Problem
Many of us are already aware of the looping methodologies in a programming language and their benefits. Looping helps us iterate over a set of items over and over again to obtain a final result. In this article, I'm going to demonstrate how to iterate/loop over a series of objects in Power BI using Power Query.
For the sake of this tutorial, I'm using the AdventureWorksDW2017 database provided by Microsoft. You can download and install the database locally. This article assumes you have some fair knowledge on how to import data into Power BI from a SQL Server table.
Disclaimer: There is no special FOR loop in Power Query. We will use the "GROUP" function in Power Query to achieve our goal. Although there is a function known as List.Accumulate which can be used to iterate over a list, that is an advanced topic and is out of scope for this simple article.
Solution
We have this dataset in SQL, and we would like to analyze the highest-selling category in each region. For this, we would need to group all the categories by the region and then calculate the maximum sales.
Let's go ahead and implement the GROUP function in Power Query to achieve our final result. We can divide the entire process into four important steps and proceed accordingly.
- Get the data into the Power BI environment.
- Group the records using AllRows on the desired group level.
- Apply custom function or a series of nested formulas over the tables that have been grouped.
- Expand the resultset.
Out of all the four, the 3rd step is the most important and critical. Here, we need to translate our logic into formulas. Since we want to visualize the highest-selling category within each region, we would need to sort the grouped subtables on the region level in descending order. The second step is to rank the records in the sorted tables by adding an index column to it. This index column will help us identify the highest-selling category.
Step 1 - Get the data into the Power BI environment
This step involves fetching the source data from SQL into the Power BI environment.

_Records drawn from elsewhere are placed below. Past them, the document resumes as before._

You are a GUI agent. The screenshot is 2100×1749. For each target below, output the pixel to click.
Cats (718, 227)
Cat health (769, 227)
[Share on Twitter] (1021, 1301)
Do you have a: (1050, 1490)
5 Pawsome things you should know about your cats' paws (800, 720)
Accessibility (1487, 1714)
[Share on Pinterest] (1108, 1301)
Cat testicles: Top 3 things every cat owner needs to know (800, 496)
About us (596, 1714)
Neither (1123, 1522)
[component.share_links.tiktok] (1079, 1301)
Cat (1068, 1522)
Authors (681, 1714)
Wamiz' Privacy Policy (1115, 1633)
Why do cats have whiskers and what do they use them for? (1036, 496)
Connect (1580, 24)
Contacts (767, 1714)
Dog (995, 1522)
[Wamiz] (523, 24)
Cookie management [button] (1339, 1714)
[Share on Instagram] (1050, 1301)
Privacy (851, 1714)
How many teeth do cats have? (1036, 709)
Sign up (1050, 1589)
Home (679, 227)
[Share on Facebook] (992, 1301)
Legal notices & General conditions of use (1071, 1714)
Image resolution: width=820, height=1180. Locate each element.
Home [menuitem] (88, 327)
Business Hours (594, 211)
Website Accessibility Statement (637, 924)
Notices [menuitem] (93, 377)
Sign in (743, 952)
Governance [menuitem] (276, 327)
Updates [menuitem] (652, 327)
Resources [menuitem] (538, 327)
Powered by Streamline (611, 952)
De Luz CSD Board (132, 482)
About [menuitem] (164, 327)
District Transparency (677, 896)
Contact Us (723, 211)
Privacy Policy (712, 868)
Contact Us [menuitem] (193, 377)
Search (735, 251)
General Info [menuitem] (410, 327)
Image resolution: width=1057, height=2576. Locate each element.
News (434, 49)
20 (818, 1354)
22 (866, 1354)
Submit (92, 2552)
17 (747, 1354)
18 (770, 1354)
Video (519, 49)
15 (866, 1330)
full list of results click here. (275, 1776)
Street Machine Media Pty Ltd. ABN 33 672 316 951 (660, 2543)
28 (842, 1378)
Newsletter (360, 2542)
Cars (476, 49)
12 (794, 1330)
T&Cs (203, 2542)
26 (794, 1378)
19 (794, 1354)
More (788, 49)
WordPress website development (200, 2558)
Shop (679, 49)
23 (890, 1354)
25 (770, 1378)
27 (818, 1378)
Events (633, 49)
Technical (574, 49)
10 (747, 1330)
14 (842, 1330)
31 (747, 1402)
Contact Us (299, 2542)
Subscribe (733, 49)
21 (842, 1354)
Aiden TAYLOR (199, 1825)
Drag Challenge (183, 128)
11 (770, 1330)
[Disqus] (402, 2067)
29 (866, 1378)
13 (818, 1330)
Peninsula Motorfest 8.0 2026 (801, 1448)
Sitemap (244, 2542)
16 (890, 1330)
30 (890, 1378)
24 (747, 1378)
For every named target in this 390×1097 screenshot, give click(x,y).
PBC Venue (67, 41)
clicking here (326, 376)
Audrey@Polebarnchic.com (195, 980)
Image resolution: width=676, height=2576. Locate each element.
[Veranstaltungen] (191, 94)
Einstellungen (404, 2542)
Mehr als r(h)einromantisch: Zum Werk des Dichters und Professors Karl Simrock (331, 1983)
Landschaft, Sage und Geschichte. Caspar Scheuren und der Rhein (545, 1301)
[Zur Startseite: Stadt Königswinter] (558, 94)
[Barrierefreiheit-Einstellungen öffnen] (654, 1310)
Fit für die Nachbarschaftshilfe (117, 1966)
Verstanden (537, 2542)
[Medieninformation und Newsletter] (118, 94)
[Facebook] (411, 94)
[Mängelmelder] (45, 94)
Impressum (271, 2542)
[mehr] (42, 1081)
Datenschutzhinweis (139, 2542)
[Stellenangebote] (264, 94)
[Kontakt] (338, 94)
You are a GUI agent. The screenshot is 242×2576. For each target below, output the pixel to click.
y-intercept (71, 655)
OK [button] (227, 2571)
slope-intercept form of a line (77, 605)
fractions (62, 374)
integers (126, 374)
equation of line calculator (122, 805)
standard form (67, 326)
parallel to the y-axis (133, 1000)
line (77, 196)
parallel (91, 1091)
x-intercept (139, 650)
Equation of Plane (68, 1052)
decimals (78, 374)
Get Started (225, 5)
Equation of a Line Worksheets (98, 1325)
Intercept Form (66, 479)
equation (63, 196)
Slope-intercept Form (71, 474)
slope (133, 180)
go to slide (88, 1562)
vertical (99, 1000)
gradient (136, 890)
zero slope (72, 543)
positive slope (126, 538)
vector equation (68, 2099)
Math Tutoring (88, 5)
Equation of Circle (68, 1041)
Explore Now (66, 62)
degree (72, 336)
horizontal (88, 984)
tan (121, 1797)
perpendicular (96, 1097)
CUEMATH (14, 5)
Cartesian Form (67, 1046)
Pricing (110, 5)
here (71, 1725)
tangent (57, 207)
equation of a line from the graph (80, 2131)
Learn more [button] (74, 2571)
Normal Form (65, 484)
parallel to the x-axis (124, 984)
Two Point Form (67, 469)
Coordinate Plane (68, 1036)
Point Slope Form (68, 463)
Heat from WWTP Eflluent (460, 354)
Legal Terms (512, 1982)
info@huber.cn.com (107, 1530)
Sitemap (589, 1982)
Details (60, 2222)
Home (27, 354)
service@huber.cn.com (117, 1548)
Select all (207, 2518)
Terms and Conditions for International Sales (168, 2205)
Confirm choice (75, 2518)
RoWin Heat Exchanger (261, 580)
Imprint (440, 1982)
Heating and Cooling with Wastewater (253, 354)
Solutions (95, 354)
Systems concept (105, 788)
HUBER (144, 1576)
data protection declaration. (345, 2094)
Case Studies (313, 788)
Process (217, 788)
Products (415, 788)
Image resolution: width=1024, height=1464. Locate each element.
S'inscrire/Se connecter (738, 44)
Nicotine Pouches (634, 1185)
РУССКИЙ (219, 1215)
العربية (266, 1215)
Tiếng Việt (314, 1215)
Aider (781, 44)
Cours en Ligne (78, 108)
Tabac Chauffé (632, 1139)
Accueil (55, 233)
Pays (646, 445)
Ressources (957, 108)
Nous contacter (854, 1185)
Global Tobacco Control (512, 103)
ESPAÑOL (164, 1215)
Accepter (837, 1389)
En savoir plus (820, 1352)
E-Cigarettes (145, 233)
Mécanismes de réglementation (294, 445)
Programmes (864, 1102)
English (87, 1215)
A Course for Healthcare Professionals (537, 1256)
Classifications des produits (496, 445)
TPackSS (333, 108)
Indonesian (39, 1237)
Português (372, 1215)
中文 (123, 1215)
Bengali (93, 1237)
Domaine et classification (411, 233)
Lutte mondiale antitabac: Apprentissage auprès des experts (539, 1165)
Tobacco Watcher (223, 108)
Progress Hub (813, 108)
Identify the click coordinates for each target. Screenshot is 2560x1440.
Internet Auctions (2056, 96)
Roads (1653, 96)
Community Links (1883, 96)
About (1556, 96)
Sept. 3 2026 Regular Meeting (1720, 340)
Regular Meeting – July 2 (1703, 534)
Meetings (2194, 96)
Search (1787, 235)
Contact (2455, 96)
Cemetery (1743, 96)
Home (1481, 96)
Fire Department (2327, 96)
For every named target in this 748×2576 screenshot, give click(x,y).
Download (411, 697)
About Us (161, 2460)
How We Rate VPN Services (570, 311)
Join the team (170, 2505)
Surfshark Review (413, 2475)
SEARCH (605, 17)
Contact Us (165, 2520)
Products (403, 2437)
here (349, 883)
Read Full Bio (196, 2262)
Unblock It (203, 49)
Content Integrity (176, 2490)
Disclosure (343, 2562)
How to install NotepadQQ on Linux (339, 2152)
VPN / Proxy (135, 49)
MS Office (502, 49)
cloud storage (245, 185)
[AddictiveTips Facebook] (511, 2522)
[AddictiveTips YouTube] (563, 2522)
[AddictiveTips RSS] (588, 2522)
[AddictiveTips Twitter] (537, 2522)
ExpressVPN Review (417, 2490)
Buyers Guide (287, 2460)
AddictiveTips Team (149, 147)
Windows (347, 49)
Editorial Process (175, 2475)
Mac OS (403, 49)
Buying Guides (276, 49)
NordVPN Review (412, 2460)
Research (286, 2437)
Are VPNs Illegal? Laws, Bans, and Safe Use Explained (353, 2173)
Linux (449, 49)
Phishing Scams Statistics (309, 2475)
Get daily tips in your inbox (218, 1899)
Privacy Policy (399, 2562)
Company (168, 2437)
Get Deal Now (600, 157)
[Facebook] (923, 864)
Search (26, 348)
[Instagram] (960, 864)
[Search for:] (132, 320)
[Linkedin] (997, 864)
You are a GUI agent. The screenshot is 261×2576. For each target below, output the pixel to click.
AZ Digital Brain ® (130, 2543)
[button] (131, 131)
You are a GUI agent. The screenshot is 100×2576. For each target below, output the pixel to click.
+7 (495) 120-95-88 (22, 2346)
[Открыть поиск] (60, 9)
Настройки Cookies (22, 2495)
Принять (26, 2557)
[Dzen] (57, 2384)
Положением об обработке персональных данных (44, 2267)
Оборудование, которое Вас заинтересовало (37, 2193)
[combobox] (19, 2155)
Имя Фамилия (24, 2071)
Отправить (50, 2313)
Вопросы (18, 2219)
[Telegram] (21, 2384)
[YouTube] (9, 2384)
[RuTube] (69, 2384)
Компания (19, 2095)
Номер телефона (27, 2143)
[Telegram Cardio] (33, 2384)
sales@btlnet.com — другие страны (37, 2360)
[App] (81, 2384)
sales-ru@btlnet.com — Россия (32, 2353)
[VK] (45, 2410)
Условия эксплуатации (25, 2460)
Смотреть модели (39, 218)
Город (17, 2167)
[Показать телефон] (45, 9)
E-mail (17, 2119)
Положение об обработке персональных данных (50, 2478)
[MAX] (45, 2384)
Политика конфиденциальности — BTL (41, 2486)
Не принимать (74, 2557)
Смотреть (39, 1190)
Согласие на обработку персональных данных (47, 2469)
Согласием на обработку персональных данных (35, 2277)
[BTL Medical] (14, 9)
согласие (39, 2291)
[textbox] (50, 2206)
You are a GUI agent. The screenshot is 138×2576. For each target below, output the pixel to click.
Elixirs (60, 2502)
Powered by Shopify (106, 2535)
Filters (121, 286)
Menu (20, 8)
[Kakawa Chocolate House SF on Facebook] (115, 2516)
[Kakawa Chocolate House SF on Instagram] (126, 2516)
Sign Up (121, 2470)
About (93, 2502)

For this article, I'll be using the query below to fetch the following three columns into Power BI.
- EnglishProductCategoryName
- SalesTerritoryRegion
- SalesAmount
SELECT [DimSalesTerritory].[SalesTerritoryRegion] ,[DimProductCategory].[EnglishProductCategoryName] ,SUM([SalesAmount]) SalesAmount FROM [dbo].[FactResellerSales] INNER JOIN [dbo].[DimProduct] ON [DimProduct].[ProductKey] = [FactResellerSales].[ProductKey] INNER JOIN [dbo].[DimProductSubCategory] ON [DimProductSubCategory].[ProductSubcategoryKey] = [DimProduct].[ProductSubcategoryKey] INNER JOIN [dbo].[DimProductCategory] ON [DimProductCategory].[ProductCategoryKey] = [DimProductSubcategory].[ProductCategoryKey] INNER JOIN [dbo].[DimSalesTerritory] ON [DimSalesTerritory].[SalesTerritoryKey] = [FactResellerSales].[SalesTerritoryKey] GROUP BY [DimSalesTerritory].[SalesTerritoryRegion] ,[DimProductCategory].[EnglishProductCategoryName]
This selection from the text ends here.